The base of the rod a handsbreadth deep was smeared with brown ichor.

"I explained that Captain Ricimer had sent us to Director Eliahu to set up a meeting regarding the ransom of Savoy," Kletch-han said. "The officer said to his men, 'Do they think we're going to treat with bug slaves?' He took the flag from me and struck me as you see. He and his troops took the vehicle and drove westward with it. That is all."

"We ran into the brush when Kletch-han was attacked," the third envoy said. "When the soldiers left, we carried Kletch-han back to the city. Master Gregg summoned Dirksahla to treat Kletch-han though we told him that was unnecessary. Then Mister Gregg brought us here."

Stephen's face and whole body were quiescent, waiting for emotion to fill them. He had no more expression than the trigger of his flashgun did.

Captain Ricimer nodded. "Captain Blythe," he said crisply. "Are the reaction mass tanks of your vessel topped off?"

"Yes," Sal said, "and the air tanks have been dumped and refilled."

"We won't be high enough to pressurize," Ricimer said. "Gentlemen, help our Molt friends here lift Kletch-han down gently."

Boler and Salomon slid their arms under the chitinous body. Molts massed somewhat less than humans on average, and both captains were powerful men. As they handed the dying envoy to Jankowich and Casson on the ground, Ricimer said, "Stephen, who's our highest-ranking human captive from Savoy?"
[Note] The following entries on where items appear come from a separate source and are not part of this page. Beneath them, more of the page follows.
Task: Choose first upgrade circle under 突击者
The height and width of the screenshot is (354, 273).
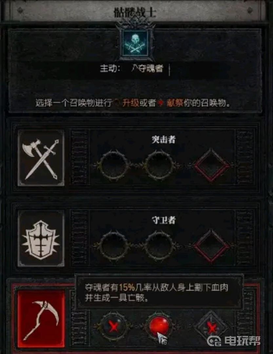Action: pos(113,166)
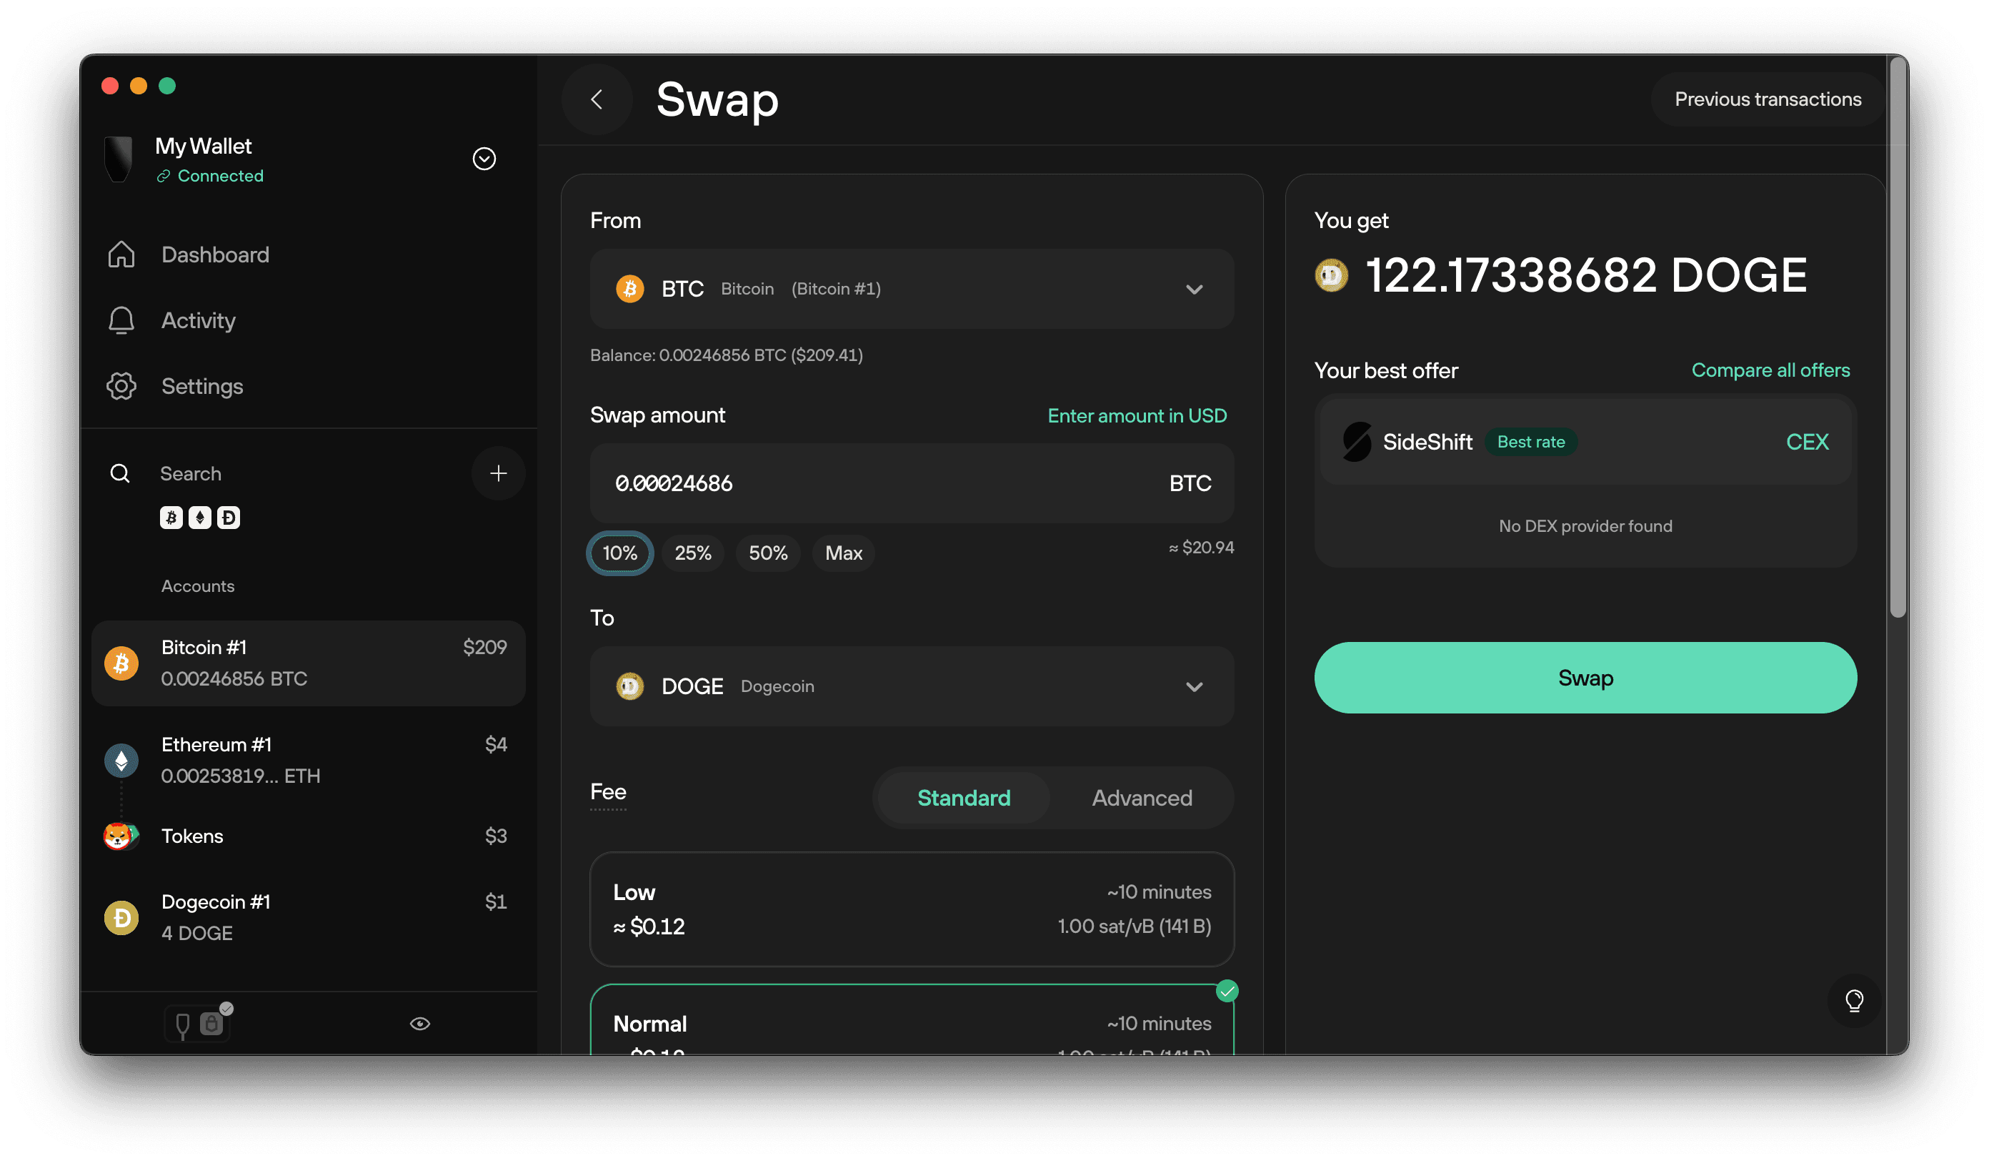Open Compare all offers
Screen dimensions: 1989x1161
[x=1770, y=370]
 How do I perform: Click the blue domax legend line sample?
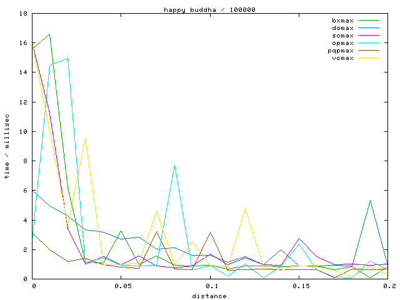coord(369,28)
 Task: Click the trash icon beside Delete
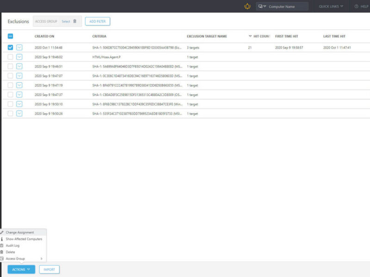tap(2, 252)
"We've got the head of the Merchants' Guild, Madame Dumesnil," Stephen said in a voice that could have been a machine's. "She was trying to load her whole warehouse onto a truck when some sailors from the Wrath arrived."

"Fine; have her at the port entrance on my return," Ricimer said. "She'll take the next message to Director Eliahu. Stephen, swing by the Wrath on our way to the Gallant Sallie. With full AI controls, Guillermo can handle the attitude board alone, but I'll want a second man with Lightbody watching the water flow to the thrusters."
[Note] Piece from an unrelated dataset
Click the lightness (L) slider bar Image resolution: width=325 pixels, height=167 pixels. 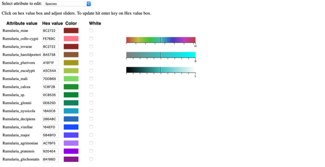point(161,70)
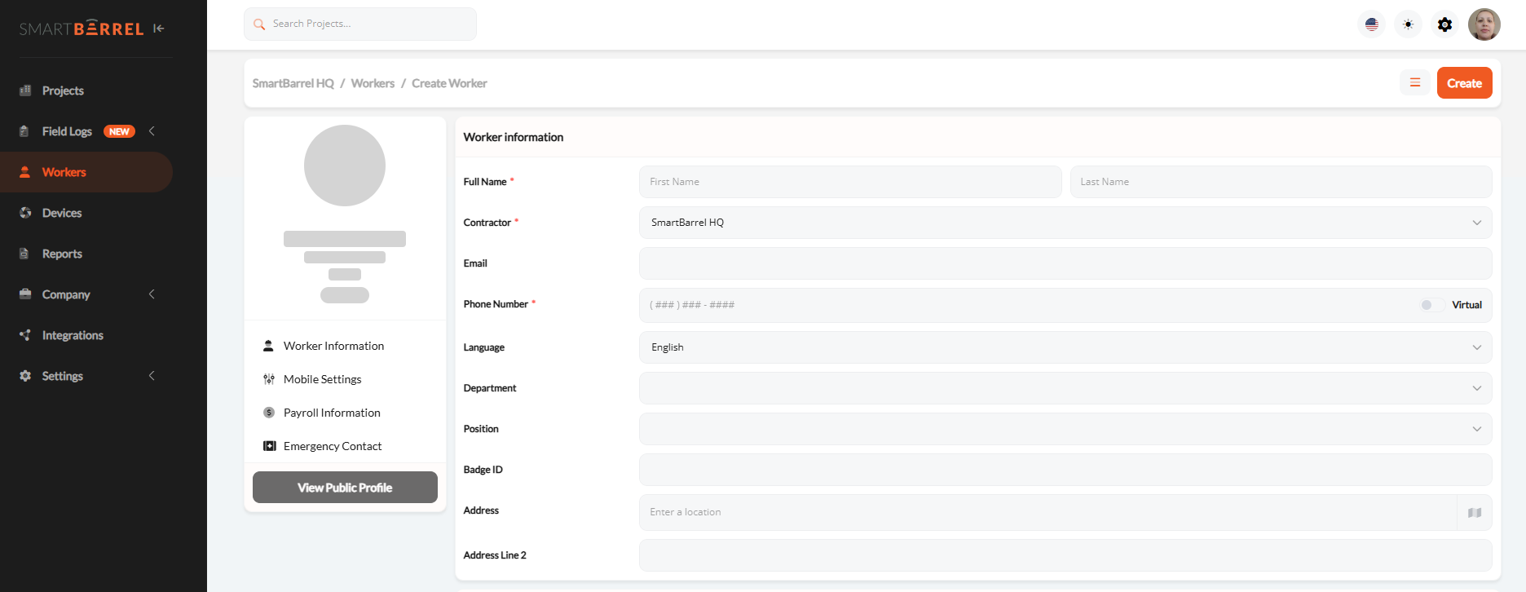Click the US flag language icon
The width and height of the screenshot is (1526, 592).
(x=1371, y=24)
"I'll take care of that," Sal said. She lifted herself into the back of the vehicle, though she supposed she could have ridden on the running board as easily.

"Mistress Blythe, you will do as I command you!" the general commander said with the same shocking rage that had flared at Stephen a moment before.

"Captain Ricimer," Sal replied, "you will not order me off my own vessel! Besides which, you don't have a man better able to monitor the Gallant Sallie's fuel feeds!"

Stephen put the truck in gear, accelerating smoothly. He made small steering corrections to miss the worst of the craters starships had blasted in the field's surface. It was still a bone-jarring ride.

"She's a stubborn lady, Piet," Stephen called over the rattle of the truck.

"She's also correct," Ricimer said. He reached his right hand across the truck bed, swaying with the vehicle's motion. Guillermo put an arm around Ricimer's waist to brace him. "I've noted your shiphandling with pleasure, Captain Blythe. I'm fortunate to have you in this squadron."

The general commander's handshake was firm and dry. Sal swallowed, stunned at the memory of what she'd just done. "Factor Ricimer," she said. "I-"

"And if you'll call me 'Piet' in private, Mistress, I'll feel a little less like one of the Federation's saints' idols," Ricimer continued. He smiled wanly. "Too many of the people I respect seem to be afraid of me."

"They're confusing you with me," Stephen said. The truck was nearing the Gallant Sallie against the eastern berm. The surface on this side of the reservation was less pitted, and he was getting as much speed from the vehicle as the diesel's governor allowed.

"Do you think that's it?" Ricimer-Piet-said. He looked at Sal and, in a voice that neither man in the cab could have heard, said, "I sometimes think Stephen and I are halves of the same soul, Sal. But the division was very unjust to him."

They stopped beside the Gallant Sallie, casting a spray of sand in front of the cab. Rickalds and Kubelick, the anchor watch, stared from the cockpit hatch in surprise.